İsm-i Celâl Olan Allah:

İsm-i celal olan “Allah” adının türememiş camid bir isim olduğu söylenmiştir. Çünkü türemiş olmak, türediği kökün var olmasını gerektirir. Yüce Allah’ın adı ise kadimdir, kadim olanın ise herhangi bir kök maddesi yoktur. O halde ism-i celal de ad olarak kullanılmaları ile birtakım sıfatlar ihtiva etmeyen katıksız diğer özel isimler gibidir.

Ancak doğru olan bu ismin müştak (belli bir kökten türediği)dir.

Bunun türediği ilk kökün hangisi olduğunda ise görüş ayrılığı vardır.

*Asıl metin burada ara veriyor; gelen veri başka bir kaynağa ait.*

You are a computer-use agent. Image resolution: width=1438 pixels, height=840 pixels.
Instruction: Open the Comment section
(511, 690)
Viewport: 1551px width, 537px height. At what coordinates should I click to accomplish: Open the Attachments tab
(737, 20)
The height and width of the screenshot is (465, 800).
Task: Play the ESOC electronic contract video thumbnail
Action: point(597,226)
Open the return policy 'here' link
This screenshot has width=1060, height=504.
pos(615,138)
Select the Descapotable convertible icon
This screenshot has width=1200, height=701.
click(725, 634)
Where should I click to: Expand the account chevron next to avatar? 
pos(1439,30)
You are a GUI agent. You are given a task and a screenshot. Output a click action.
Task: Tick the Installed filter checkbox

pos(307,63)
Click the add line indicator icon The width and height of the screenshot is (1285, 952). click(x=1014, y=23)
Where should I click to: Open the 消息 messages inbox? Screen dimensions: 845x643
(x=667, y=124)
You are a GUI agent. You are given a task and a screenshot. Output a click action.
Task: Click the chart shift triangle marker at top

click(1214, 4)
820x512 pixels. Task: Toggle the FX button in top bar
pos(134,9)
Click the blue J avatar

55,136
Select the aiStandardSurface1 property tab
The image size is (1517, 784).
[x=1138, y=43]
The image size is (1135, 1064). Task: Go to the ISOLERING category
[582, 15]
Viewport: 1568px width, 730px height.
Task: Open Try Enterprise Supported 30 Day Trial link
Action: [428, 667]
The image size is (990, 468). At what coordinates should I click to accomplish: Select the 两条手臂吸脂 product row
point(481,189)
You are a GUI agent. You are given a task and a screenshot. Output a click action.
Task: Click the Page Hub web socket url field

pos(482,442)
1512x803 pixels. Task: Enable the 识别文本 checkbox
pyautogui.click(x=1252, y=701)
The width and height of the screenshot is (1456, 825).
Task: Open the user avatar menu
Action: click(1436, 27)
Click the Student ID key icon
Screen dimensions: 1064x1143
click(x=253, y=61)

Bu kökün ibadet etmek anlamına gelen “elihe-ye’lehu-ilâheten-ulûheten”’den geldiği söylendiği gibi, şaşırıp kalmayı ifade eden “elihe-ye’lehu-elehen”’den türediği de söylenmiştir.

Doğru olan birinci görüştür. O halde o kendisine ibadet olunan (me’lûh) yani mabûd anlamında “ilâh”tır. Bundan dolayı İbn Abbas -Radıyallahu anh-: “Allah bütün mahlukatının üzerinde ulûhiyyet ve ubûdiyyet hakkına sahip olandır.”1 demiştir.

“Allah” lafzının bir kökten türediğini kabul eden görüşe göre bu lafız aslı itibariyle bir sıfat olur. Ancak özel isim olması daha ağır bastığından dolayı diğer isimlerle onun hakkında haber verilir ve ona sıfat olurlar. Mesela Allah, rahman, rahim, semi’, alim’dir denildiği gibi, rahman, rahim olan Allah… da denilir.

Rahman ve Rahim:

“er-Rahman, er-Rahim”

Yüce Allah’ın güzel isimlerinden şerefli iki isimdir. Bunlar yüce Allah’ın rahmet sıfatına sahip olduğuna delâlet etmektedir.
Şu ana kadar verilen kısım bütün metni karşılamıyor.